You are free to explore the journal in its entirety to find an article that interests you, but some data sets can be really complicated to interpret. Some that you might begin with are as follows:

von Hippel, W., Ronay, R., Baker, E., Kjelsaas, K., & Murphy, S. C. (2016). Quick thinkers are smooth talkers: Mental speed facilitates charisma. Psychological Science, 27(1), 119-122. https://journals.sagepub.com/doi/full/10.1177/0956797615616255

data is available on osf.io (open science foundation) have a look in the Archive of OSF Storage for this article, under “Clean Data”, “Study 1 data long format.csv”. See if you can figure that one out.

There are two things to be aware of with data.
  • First, real life data, just like real life, is usually not complete – it contains missing values. The usual way to indicate missing values is “NA” in R. But if the data set contains missing values indicated in a different way, then you have to specify this when you input the data. So, if missing values are indicated by “999”, you have to do it like this:

    read_csv("file.csv", na.strings="999")

    where file.csv is the file you are inputting. If missing values are indicated by “na”, you have to do this:

    read_csv("file.csv", na.strings="na")

    if missing values are “.”, then like this:

    read_csv("file.csv", na.strings=".")
  • The second thing you might need to know is how to input files other than comma separated files. For excel files, you need to do this: library(readxl), then you can use the command read_excel("file.xls"), this should work for xls and xlsx files. For inputting data that is in text, but not separated by commas, have a look at the help for the read_csv() function: ?read_csv. Hint – you’ll be looking to change the sep option for the read_csv command.

What happens if I can’t upload a file into the r server?

Sometimes, very annoyingly, a file is too large to upload into the r server.

This isn’t a problem if you have r studio installed on your own computer, but using the server it is rather annoying.
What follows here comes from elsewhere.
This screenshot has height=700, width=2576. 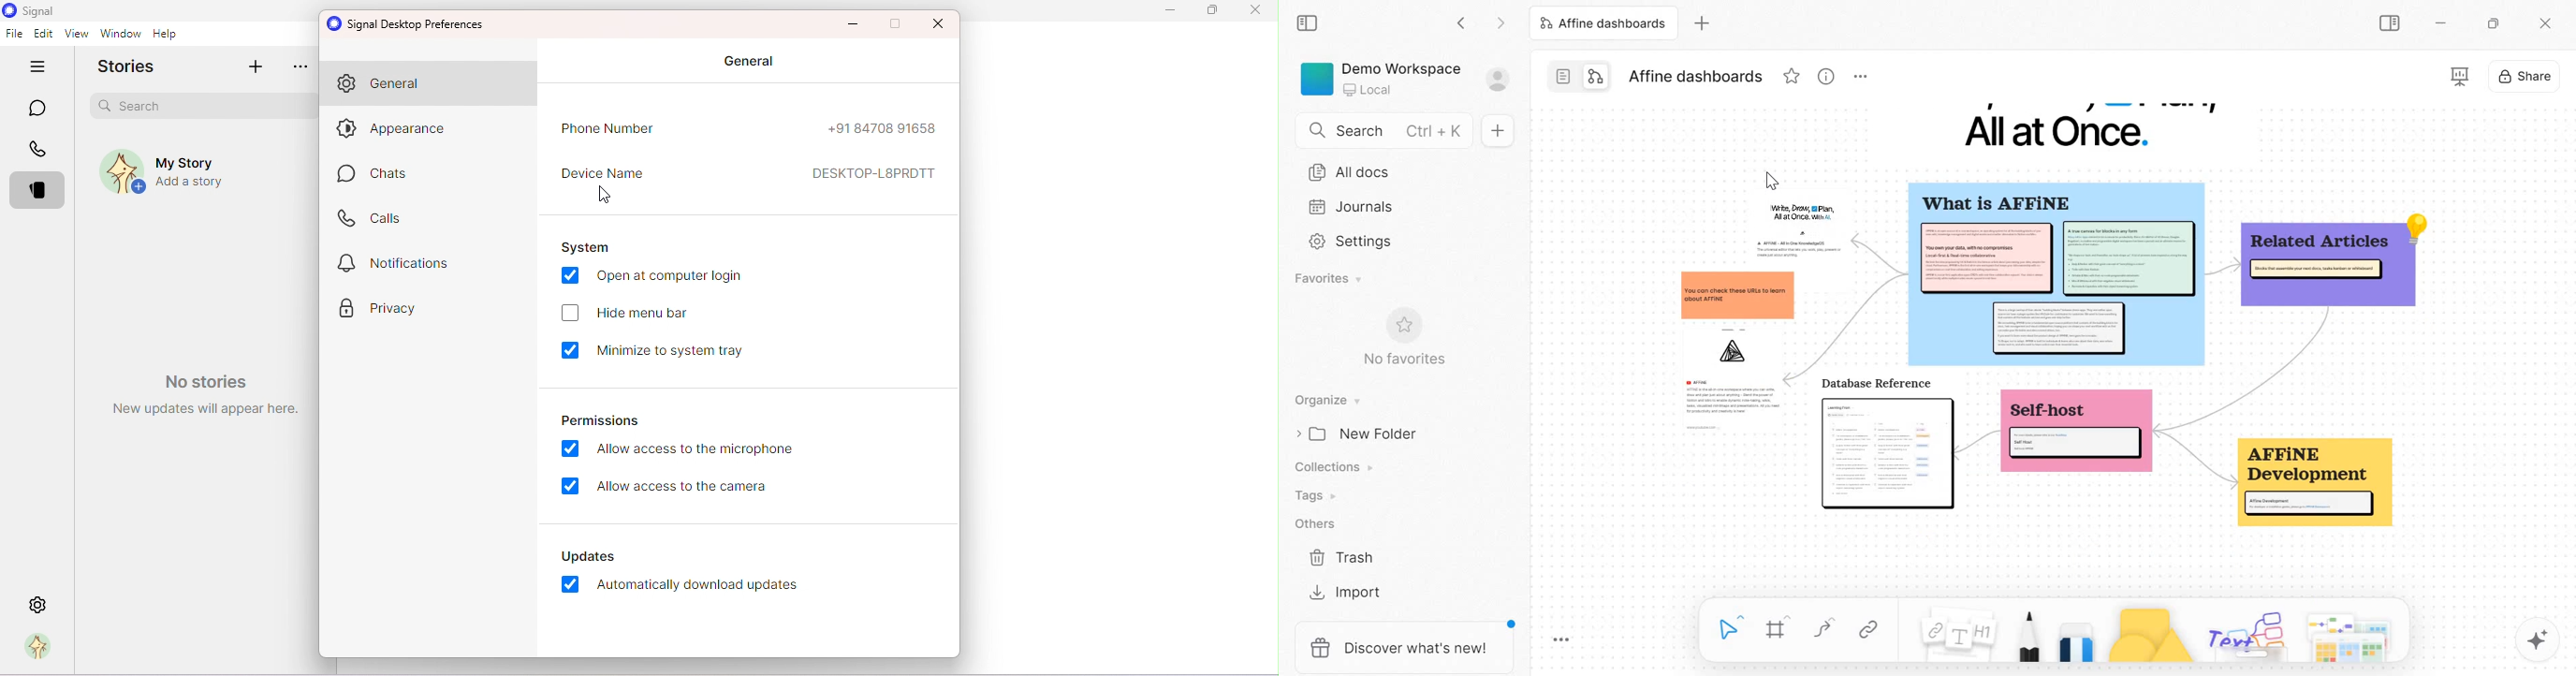 I want to click on Stories, so click(x=139, y=66).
If the data is stored online somewhere, then if you can find the web address for the data file then you can upload it directly in the following way:

Here is an example on osf:

This is from the study Wald, K. A., Abraham, M., Pike, B., & Galinsky, A. D. (2024). Gender Differences in Climbing up the Ladder: Why Experience Closes the Ambition Gender Gap. Psychological Science, in press. and the data is here on osf

Navigate to the actual data file in osf, in this case we go to OSF storage, then Study 1, then data, then the file gender_study1_cleaned_data.csv.
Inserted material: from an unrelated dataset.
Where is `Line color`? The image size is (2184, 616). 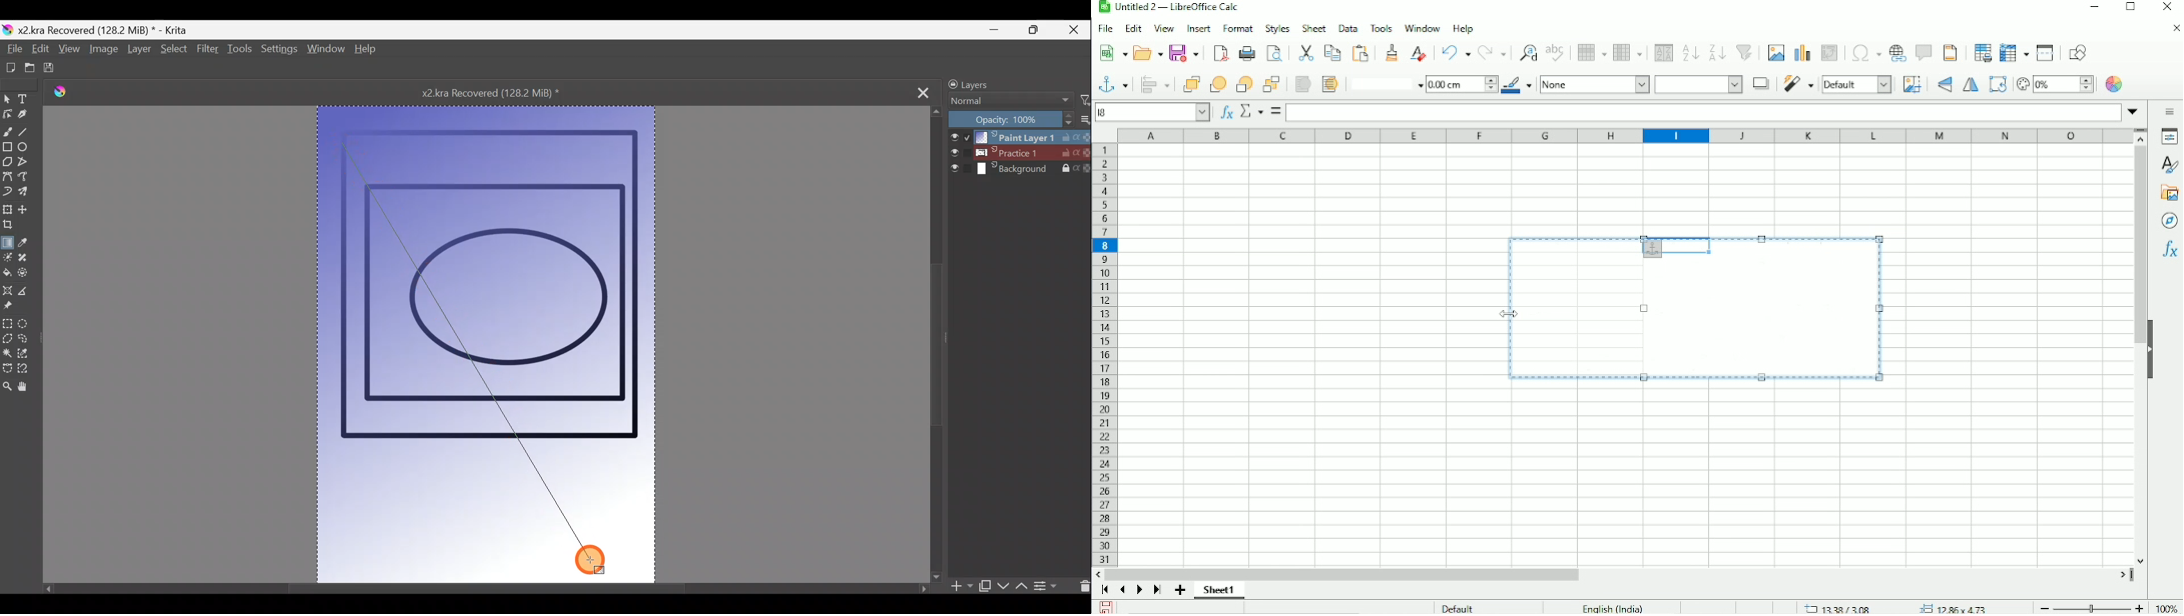
Line color is located at coordinates (1518, 85).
Click on the file, then on the next screen click on the three dots that are next to the file name, then right-click on Download and copy the link. This is the web address for the data file gender_study1_cleaned_data.csv

Then, paste this into the read_csv command, and load it directly into an object in r studio, i.e.:

dat <- read_csv('https://osf.io/download/zstxk/?view_only=e7257f621e7c4b50b4032efd667d0db1')

Importantly, you need to use single quotation marks ’, either side of the web address.

  1. See if you can find and load the data from any (or all) of these studies. Then have a go at exploring the data - e.g., can you first of all recreate the numbers in the paper (e.g., age and number of participants, mean and sd of the main dependent variable?)

2.4.2 Data

Here are links to all the data referred to in this practical:

2.4.3 Answers

The answers to the workbook now appear below each question in the workbook, above, so you can check your answers.

It’s really important for your learning that you have a go first of all at the workbook before looking at the answers.

2.5 Extras

  • Optionally, watch Brian Nosek’s keynote at the 2018 British Psychological Society conference on the replicability crisis (note hosted on youtube).